The state and national context in which UCI was founded

According to Donncha Kavanagh's article, at the time UCI was being founded, the UC system was in a period of radical growth and instability. The rapid population growth in California, combined with the G.I. Bill's impact on demand for higher education, induced a severe need to expand the UC system. This resulted in a plan to develop four new UC schools, one of which was UC Irvine.

There was also heightened social instability across the state, due in part to: escalations of conflict in Vietnam and a growing protest movement against the war, the struggles and triumphs of the Civil Rights Movement, a second wave of Feminism, a search for alternative views on the human condition, and the rise to prominence of various critical  approaches to social science, including Marxism. Culturally, there were both intellectual and counter-cultural turns against hierarchy and over-determined social structures. These movements (including the post-structuralist, post-modern, and the "flower power" movement) were starting to gain traction and notoriety in California and elsewhere across the United States.

The institutional structure of UCI's School of Social Sciences was also directly inspired by Jim March's first and second-hand awareness of other recent experiments in interdisciplinary social science. These included March's alma mater, Yale's Institute for Human Relations (1929-1950), as well as Harvard's Department of Social Relations (1946-1972), the RAND Corporation in nearby Santa Monica, California, and the Carnegie Institute for Technology's Graduate School of Industrial Administration (peak influence from 1954-1964).

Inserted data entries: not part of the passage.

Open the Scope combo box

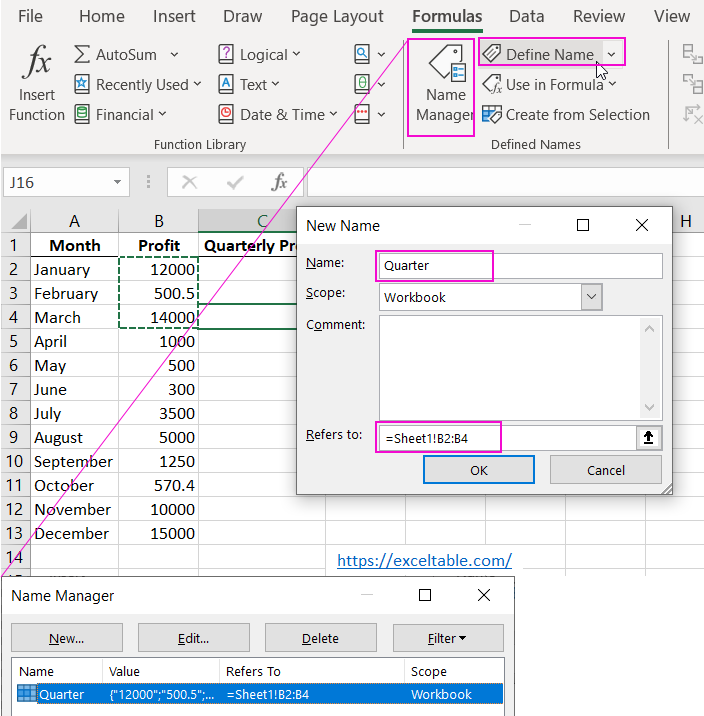click(592, 297)
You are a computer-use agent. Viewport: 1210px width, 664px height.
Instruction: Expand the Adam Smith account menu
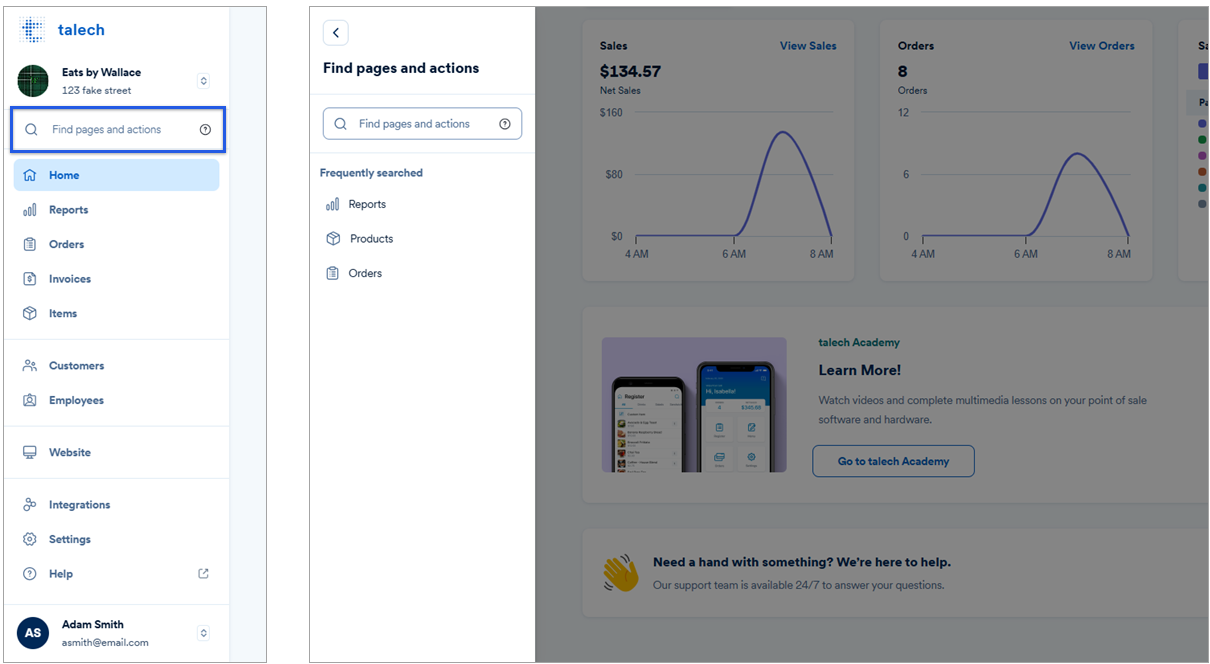pyautogui.click(x=203, y=633)
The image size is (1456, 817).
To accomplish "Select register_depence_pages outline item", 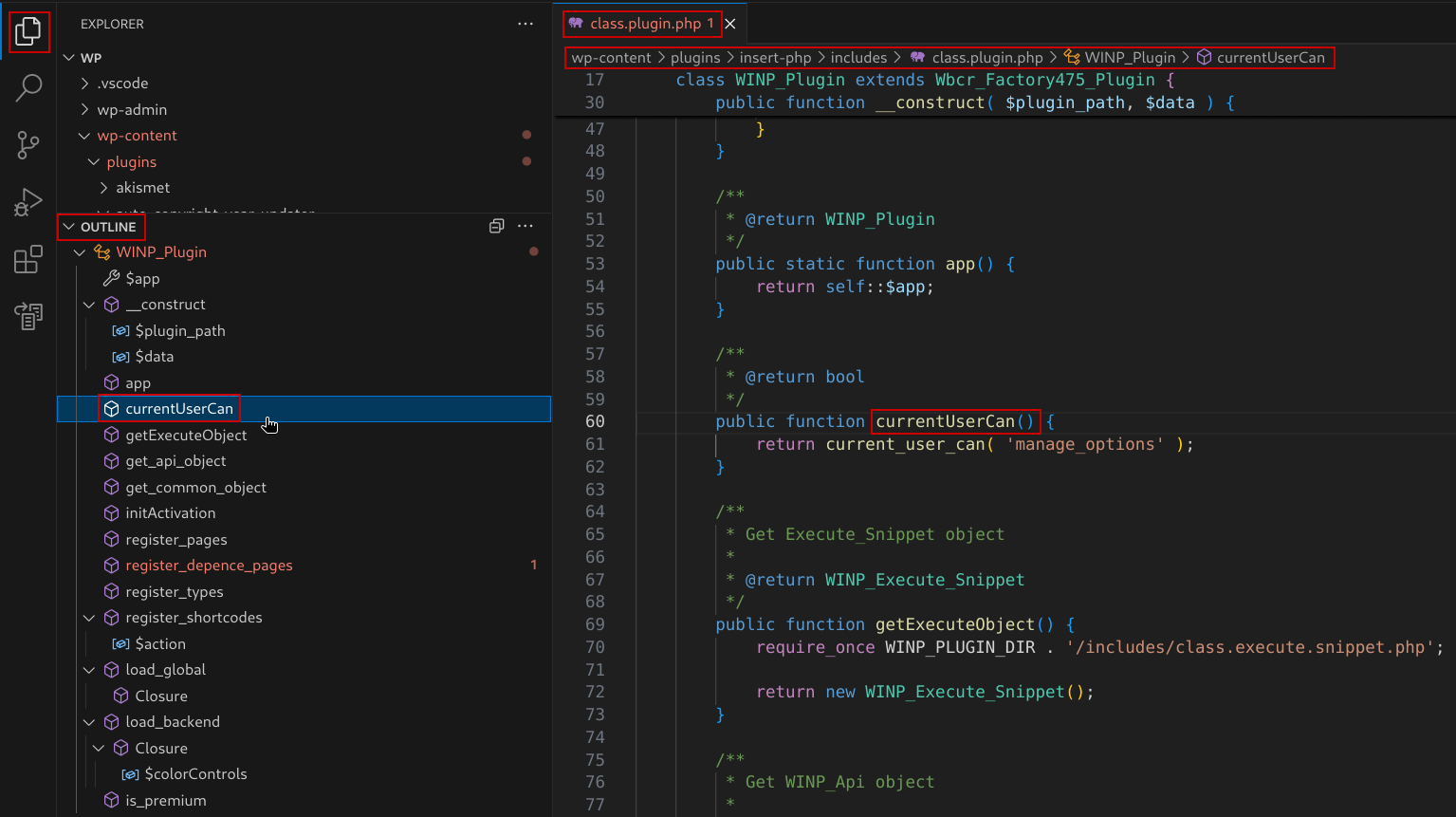I will pos(209,566).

UCI's first catalogue described the intellectual and practical ambition of the Social Sciences Division (later referred to as the School of Social Sciences) as follows:

“Important new problems confront society; and social scientists have a responsibility to assist in the development of solutions to these problems. A rapidly changing technology, the pathologies of a population explosion and urban concentration, the thrust of once underdeveloped societies, the creeping master of disease, the strains of race relations, the tempestuous marriage of men and machines in problem solving, endemic crises in international affairs, lagging or explosive economic growth, political instability, and explorations of space provide social scientists with an extraordinary list of unsolved problems and opportunities” (Quoted in Kavanagh 2010, 8-9).